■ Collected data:
Segment Open
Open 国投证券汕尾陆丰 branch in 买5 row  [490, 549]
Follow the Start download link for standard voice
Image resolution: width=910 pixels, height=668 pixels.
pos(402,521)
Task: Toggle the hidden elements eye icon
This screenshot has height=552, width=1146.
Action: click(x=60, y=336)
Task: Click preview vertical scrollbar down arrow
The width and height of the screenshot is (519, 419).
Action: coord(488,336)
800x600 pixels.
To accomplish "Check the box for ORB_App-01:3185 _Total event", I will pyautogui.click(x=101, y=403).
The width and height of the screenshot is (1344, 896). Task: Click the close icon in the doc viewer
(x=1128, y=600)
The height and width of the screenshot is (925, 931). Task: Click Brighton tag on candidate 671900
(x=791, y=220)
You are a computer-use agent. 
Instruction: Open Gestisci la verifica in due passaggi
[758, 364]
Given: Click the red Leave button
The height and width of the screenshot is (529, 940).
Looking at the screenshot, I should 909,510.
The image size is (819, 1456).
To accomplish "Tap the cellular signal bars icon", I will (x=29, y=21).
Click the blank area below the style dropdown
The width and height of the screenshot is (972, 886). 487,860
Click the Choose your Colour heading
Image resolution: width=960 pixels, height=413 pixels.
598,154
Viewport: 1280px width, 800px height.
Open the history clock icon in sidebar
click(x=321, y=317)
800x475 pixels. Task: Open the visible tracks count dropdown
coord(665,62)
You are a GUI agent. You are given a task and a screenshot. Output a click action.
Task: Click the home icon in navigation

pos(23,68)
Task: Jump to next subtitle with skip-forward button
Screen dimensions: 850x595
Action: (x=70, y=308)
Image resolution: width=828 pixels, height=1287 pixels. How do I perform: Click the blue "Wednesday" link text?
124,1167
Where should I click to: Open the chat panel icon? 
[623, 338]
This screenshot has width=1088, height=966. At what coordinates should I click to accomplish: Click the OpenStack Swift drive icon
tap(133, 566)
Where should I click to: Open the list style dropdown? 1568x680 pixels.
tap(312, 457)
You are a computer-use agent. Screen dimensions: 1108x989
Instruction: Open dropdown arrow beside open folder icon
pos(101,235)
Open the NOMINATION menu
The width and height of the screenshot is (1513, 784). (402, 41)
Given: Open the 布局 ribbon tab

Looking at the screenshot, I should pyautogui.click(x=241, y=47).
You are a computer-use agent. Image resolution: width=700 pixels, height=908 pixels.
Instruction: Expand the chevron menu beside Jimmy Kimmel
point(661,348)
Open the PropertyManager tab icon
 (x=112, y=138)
Segment Closed
■ WHAT NEEDS TO BE DONE: Print all of the entries again, exactly as written.

■ ANSWER TO THE EXERCISE:
Open 国投证券汕尾陆丰 branch in 买5 row  [490, 549]
Follow the Start download link for standard voice
Image resolution: width=910 pixels, height=668 pixels.
pos(402,521)
Task: Toggle the hidden elements eye icon
This screenshot has height=552, width=1146.
Action: click(x=60, y=336)
Task: Click preview vertical scrollbar down arrow
The width and height of the screenshot is (519, 419).
Action: coord(488,336)
800x600 pixels.
To accomplish "Check the box for ORB_App-01:3185 _Total event", I will pyautogui.click(x=101, y=403).
The width and height of the screenshot is (1344, 896). Task: Click the close icon in the doc viewer
(x=1128, y=600)
The height and width of the screenshot is (925, 931). Task: Click Brighton tag on candidate 671900
(x=791, y=220)
You are a computer-use agent. 
Instruction: Open Gestisci la verifica in due passaggi
[758, 364]
Given: Click the red Leave button
The height and width of the screenshot is (529, 940).
Looking at the screenshot, I should 909,510.
The image size is (819, 1456).
To accomplish "Tap the cellular signal bars icon", I will (x=29, y=21).
Click the blank area below the style dropdown
The width and height of the screenshot is (972, 886). 487,860
Click the Choose your Colour heading
Image resolution: width=960 pixels, height=413 pixels.
598,154
Viewport: 1280px width, 800px height.
Open the history clock icon in sidebar
click(x=321, y=317)
800x475 pixels. Task: Open the visible tracks count dropdown
coord(665,62)
You are a GUI agent. You are given a task and a screenshot. Output a click action.
Task: Click the home icon in navigation

pos(23,68)
Task: Jump to next subtitle with skip-forward button
Screen dimensions: 850x595
Action: (x=70, y=308)
Image resolution: width=828 pixels, height=1287 pixels. How do I perform: Click the blue "Wednesday" link text?
124,1167
Where should I click to: Open the chat panel icon? 
[623, 338]
This screenshot has width=1088, height=966. At what coordinates should I click to accomplish: Click the OpenStack Swift drive icon
tap(133, 566)
Where should I click to: Open the list style dropdown? 1568x680 pixels.
tap(312, 457)
You are a computer-use agent. Screen dimensions: 1108x989
Instruction: Open dropdown arrow beside open folder icon
pos(101,235)
Open the NOMINATION menu
The width and height of the screenshot is (1513, 784). (402, 41)
Given: Open the 布局 ribbon tab

Looking at the screenshot, I should pyautogui.click(x=241, y=47).
You are a computer-use agent. Image resolution: width=700 pixels, height=908 pixels.
Instruction: Expand the chevron menu beside Jimmy Kimmel
point(661,348)
Open the PropertyManager tab icon
 (x=112, y=138)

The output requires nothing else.